Problem to solve
Look through the data below for the line with "You are a computer-use agent. Screen" and the line with "The height and width of the screenshot is (530, 1195).", then output those two and all lines in between, exactly as written.

Extracted data entries

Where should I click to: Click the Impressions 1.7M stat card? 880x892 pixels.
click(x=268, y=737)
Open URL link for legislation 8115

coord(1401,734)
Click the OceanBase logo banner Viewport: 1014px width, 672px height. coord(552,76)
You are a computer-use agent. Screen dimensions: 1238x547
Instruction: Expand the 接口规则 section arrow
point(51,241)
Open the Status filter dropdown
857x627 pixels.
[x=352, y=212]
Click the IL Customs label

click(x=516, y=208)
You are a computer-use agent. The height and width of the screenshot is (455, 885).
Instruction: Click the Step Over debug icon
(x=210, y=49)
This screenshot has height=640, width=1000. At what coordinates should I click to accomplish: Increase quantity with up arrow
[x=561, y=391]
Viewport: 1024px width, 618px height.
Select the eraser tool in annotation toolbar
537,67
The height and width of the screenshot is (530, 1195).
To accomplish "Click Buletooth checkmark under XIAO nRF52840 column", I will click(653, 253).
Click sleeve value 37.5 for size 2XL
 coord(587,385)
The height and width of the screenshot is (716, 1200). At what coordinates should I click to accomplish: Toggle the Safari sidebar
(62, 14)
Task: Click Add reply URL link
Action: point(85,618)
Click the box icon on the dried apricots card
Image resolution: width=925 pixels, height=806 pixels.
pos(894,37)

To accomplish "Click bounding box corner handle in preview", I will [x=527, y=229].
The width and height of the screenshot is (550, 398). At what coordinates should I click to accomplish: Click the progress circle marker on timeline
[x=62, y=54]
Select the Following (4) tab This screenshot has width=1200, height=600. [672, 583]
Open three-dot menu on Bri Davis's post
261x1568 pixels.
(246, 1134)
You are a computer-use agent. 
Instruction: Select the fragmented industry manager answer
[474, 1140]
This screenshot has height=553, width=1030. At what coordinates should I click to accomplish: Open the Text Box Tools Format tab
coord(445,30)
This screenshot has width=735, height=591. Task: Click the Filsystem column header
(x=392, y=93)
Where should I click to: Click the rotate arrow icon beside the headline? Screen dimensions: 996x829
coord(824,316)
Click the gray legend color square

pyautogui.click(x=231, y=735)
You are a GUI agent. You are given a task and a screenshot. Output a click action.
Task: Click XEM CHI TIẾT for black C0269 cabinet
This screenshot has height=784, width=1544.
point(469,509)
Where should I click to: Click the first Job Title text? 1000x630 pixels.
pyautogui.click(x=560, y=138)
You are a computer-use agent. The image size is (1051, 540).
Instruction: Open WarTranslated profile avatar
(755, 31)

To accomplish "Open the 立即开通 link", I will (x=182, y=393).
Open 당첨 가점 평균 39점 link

Problem solution
You are a computer-use agent. Screen dimensions: 1238x547
Instruction: Expand the 接口规则 section arrow
point(51,241)
Open the Status filter dropdown
857x627 pixels.
[x=352, y=212]
Click the IL Customs label

click(x=516, y=208)
You are a computer-use agent. The height and width of the screenshot is (455, 885).
Instruction: Click the Step Over debug icon
(x=210, y=49)
This screenshot has height=640, width=1000. At what coordinates should I click to accomplish: Increase quantity with up arrow
[x=561, y=391]
Viewport: 1024px width, 618px height.
Select the eraser tool in annotation toolbar
537,67
The height and width of the screenshot is (530, 1195).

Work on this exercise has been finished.